§ What to do
Please repeat exactly the lines below from the line with "Task: Click the PDF icon of 2007光华金融试题 file" to the line with "The image size is (360, 640).", including both, and leave out every picture.

§ Supplied entries

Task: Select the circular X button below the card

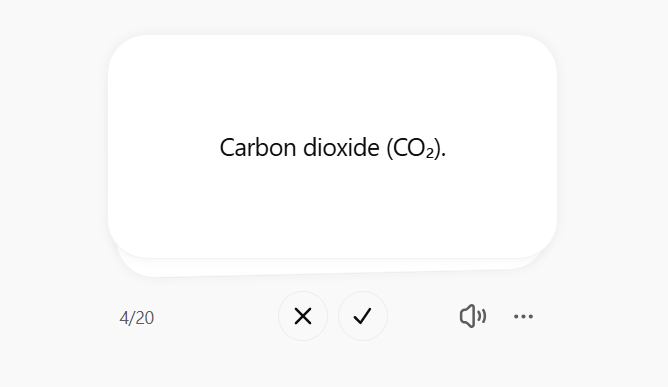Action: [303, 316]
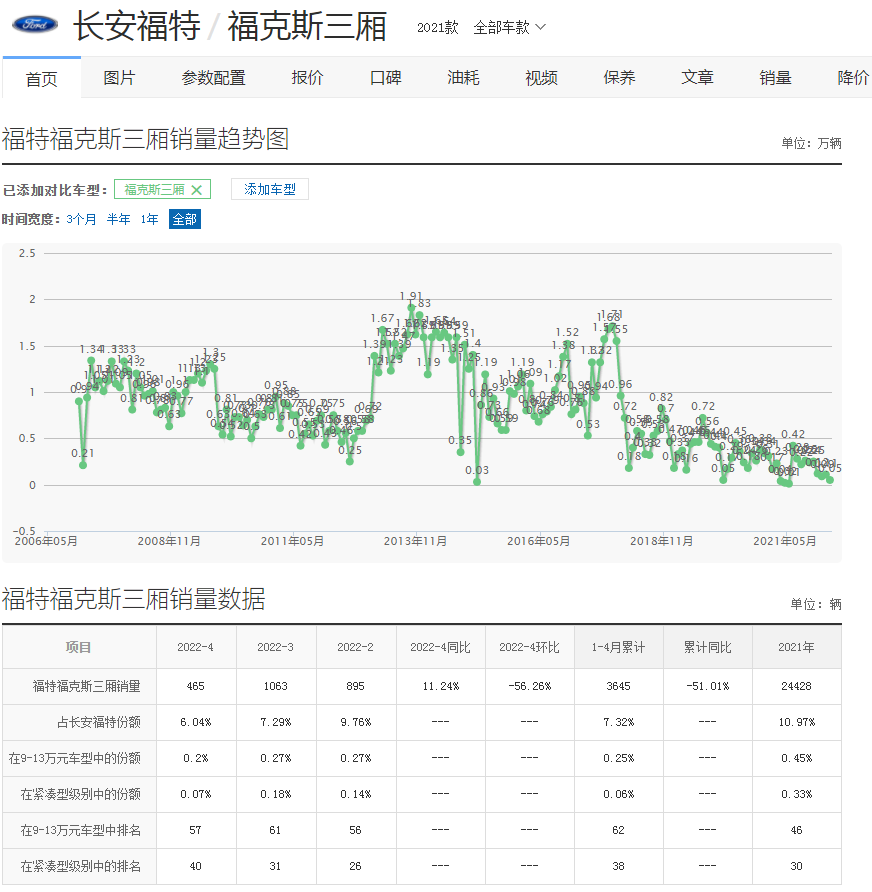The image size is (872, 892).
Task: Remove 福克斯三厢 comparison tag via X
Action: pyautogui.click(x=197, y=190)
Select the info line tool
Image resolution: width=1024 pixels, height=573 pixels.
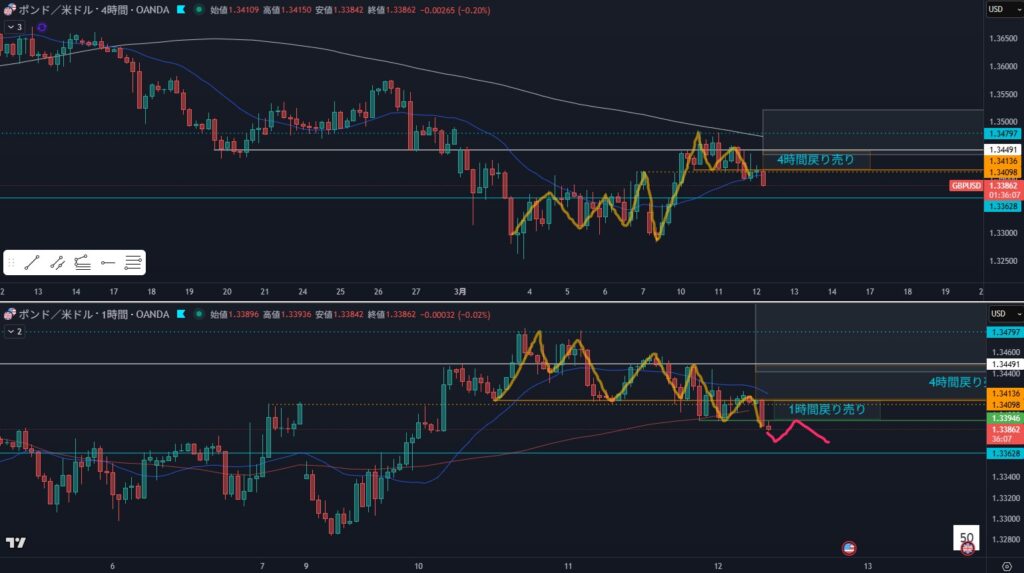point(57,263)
---
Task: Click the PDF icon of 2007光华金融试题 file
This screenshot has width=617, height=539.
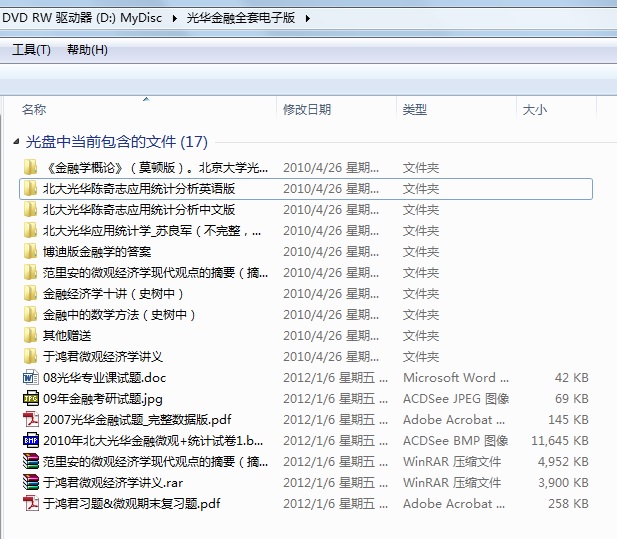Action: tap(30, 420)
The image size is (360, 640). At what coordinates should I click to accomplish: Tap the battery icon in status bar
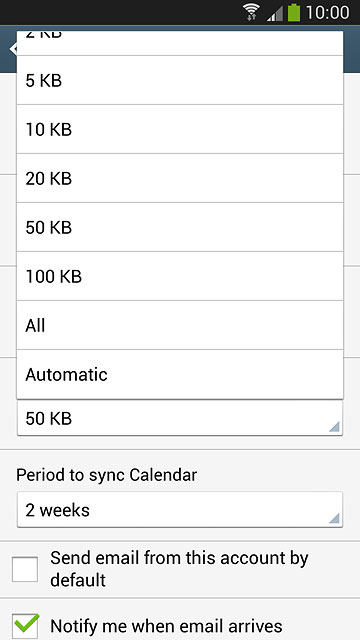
--
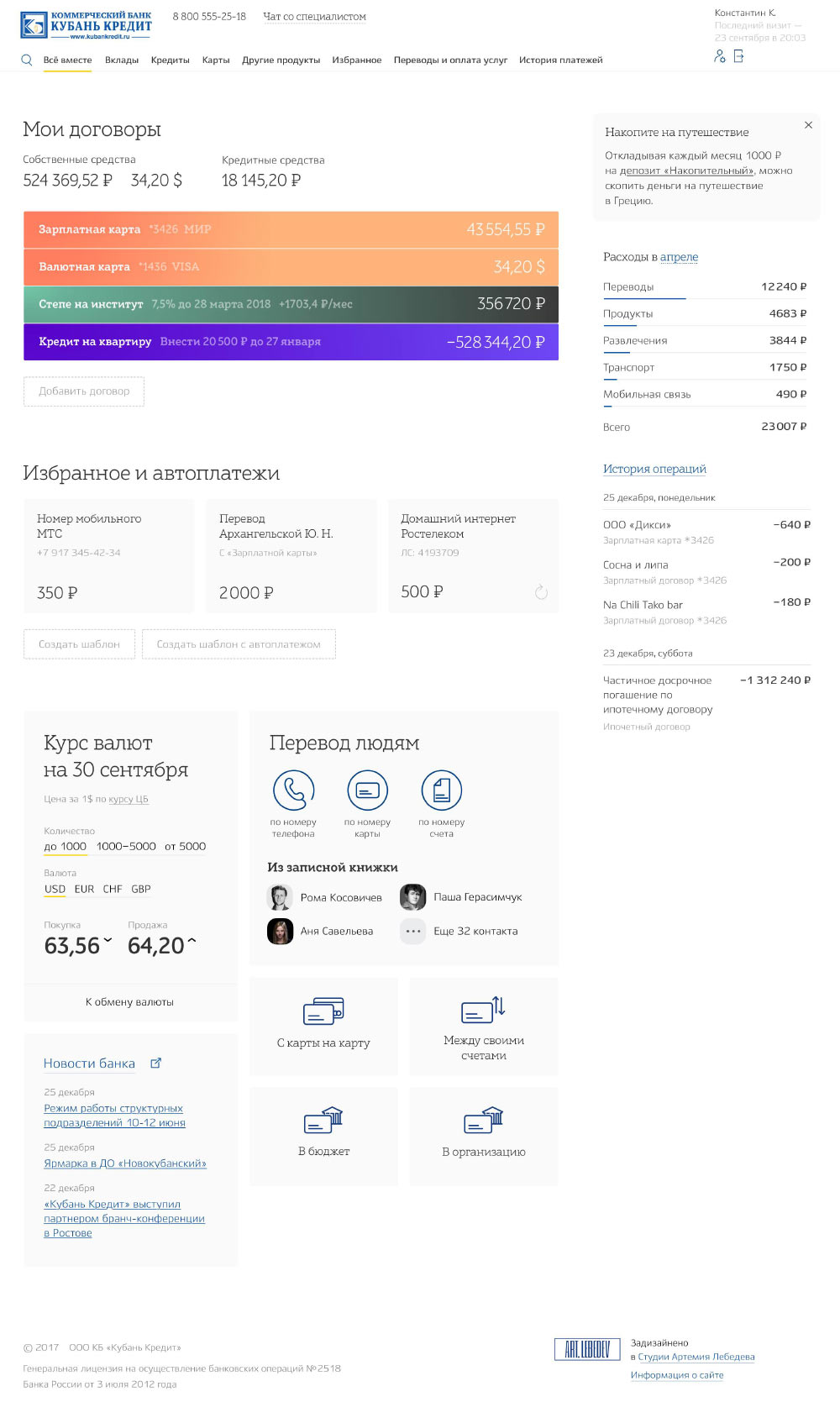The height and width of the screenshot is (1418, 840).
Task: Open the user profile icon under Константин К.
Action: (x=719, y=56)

§ Completed exercise
Task: Click the PDF icon of 2007光华金融试题 file
This screenshot has width=617, height=539.
Action: tap(30, 420)
The image size is (360, 640). At what coordinates should I click to accomplish: Tap the battery icon in status bar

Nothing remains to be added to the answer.